Requirement: Word for word, restate every line from the one with "This screenshot has width=1568, height=767." through the end of the records below, both included, and add nothing.

Input for this task:
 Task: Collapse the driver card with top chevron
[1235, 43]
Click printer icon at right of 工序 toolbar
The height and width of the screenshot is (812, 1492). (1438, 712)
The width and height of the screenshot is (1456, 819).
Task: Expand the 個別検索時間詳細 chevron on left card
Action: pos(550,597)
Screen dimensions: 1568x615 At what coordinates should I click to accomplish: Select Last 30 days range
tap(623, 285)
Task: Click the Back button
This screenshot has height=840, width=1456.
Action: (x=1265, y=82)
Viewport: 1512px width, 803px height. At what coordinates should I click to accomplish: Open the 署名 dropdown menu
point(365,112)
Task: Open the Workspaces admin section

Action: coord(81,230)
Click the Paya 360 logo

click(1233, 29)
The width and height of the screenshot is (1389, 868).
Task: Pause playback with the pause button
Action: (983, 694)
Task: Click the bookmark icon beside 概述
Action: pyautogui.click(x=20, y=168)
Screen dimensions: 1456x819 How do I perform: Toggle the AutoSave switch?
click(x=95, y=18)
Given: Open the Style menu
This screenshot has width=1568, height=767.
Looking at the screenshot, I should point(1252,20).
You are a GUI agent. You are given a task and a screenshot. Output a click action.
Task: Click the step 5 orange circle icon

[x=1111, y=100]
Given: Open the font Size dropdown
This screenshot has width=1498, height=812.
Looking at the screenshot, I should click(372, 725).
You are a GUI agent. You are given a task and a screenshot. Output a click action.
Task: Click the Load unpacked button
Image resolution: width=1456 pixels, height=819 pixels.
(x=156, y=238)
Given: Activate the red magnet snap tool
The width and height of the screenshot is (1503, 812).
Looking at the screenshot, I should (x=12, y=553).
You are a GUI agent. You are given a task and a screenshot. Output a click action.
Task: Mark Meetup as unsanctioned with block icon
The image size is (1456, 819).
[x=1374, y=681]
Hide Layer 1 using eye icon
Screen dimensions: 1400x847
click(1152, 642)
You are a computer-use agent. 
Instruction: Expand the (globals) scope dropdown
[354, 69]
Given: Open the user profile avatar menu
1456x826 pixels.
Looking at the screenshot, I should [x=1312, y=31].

Answer to this problem:
This screenshot has width=1568, height=767.
Looking at the screenshot, I should point(1252,20).
You are a GUI agent. You are given a task and a screenshot. Output a click action.
Task: Click the step 5 orange circle icon

[x=1111, y=100]
Given: Open the font Size dropdown
This screenshot has width=1498, height=812.
Looking at the screenshot, I should click(372, 725).
You are a GUI agent. You are given a task and a screenshot. Output a click action.
Task: Click the Load unpacked button
Image resolution: width=1456 pixels, height=819 pixels.
(x=156, y=238)
Given: Activate the red magnet snap tool
The width and height of the screenshot is (1503, 812).
Looking at the screenshot, I should (x=12, y=553).
You are a GUI agent. You are given a task and a screenshot. Output a click action.
Task: Mark Meetup as unsanctioned with block icon
The image size is (1456, 819).
[x=1374, y=681]
Hide Layer 1 using eye icon
Screen dimensions: 1400x847
click(1152, 642)
You are a computer-use agent. 
Instruction: Expand the (globals) scope dropdown
[354, 69]
Given: Open the user profile avatar menu
1456x826 pixels.
Looking at the screenshot, I should [x=1312, y=31].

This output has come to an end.